The same is true of the Australian Aborigines after the Aboriginal Service began to provide them with grain. Ditto for South African blacks who migrated from the bush into the big cities. Interestingly, a study that paid obese, diabetic South African blacks to go back to the countryside and return to their traditional high-protein, low-carbohydrate diet found that they experienced dramatic weight loss and regression of their diabetes.
It’s clear that thrifty genotypes work in isolated populations to make metabolism supremely energy-efficient, but what happens when the populations have unrestricted access to high-carbohydrate foods? It would appear that the mechanism of the thrifty genotype works something like this: Certain areas of the brain associated with satiety—that sensation of being physically and emotionally satisfied by the last meal—may have lower levels of certain brain chemicals known as neurotransmitters. A number of years ago, Drs. Richard and Judith Wurtman at the Massachusetts Institute of Technology (MIT) discovered that the level of the neurotransmitter serotonin is raised in certain parts of the hypothalamus of the animal brain when the animal eats carbohydrate, especially fast-acting concentrated carbohydrate like bread. Serotonin is a neurotransmitter that seems to reduce anxiety as it produces satiety. Other neurotransmitters such as dopamine, norepinephrine, and endorphins can also affect our feelings of satiety and anxiety. There are now more than one hundred known neurotransmitters, and many more of them may affect mood in response to food in ways that are just beginning to be researched and understood.

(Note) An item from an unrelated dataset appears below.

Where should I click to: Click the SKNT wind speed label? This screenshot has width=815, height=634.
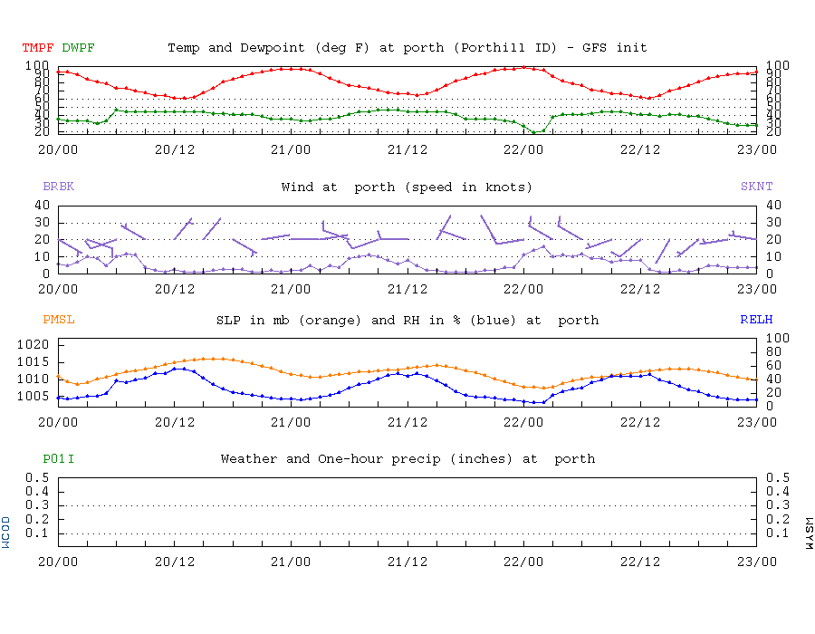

In persons with the thrifty genotype, deficiencies of these neurotransmitters (or diminished sensitivity to them in the brain) causes both a feeling of hunger and a mild dysphoria—often a sensation of anxiety, the opposite of euphoria. Eating carbohydrates temporarily causes the individual to feel not only less hungry but also more at ease. A frequent television sitcom scenario is the woman just dumped by her boyfriend who plops down on the couch with a pie or half a gallon of ice cream, a spoon, and the intention of eating the whole thing. She’s not really hungry. She’s depressed and trying to make herself feel better. She’s indulging herself, we think, rewarding herself in a way for enduring one of life’s traumas, and we laugh because we understand the feeling. But there is a very real biochemical mechanism at work here. She craves the sugar in the pie or the ice cream not because she’s hungry but because she knows, consciously or not, that it really will make her feel better. Contrary to popular belief, the fat in the ice cream or in the crust of the pie doesn’t make much of a difference. It’s the carbohydrate that will increase the level of certain neurotransmitters in her brain and make her feel better temporarily. The side effect of the carbohydrate is that it also causes her blood sugar to rise and her body to make more insulin; and, as she sits on the couch, the elevation in her serum insulin level will facilitate the storage of fat.
On television the actress may never get fat. But for the real-life woman, high serum insulin levels from eating high-carbohydrate foods will cause her to crave carbohydrate again. If she is a type 1 diabetic making no insulin, she’ll have to inject a lot of insulin to get her blood sugar down, with the same effect—more carbohydrate craving and building up of fat reserves.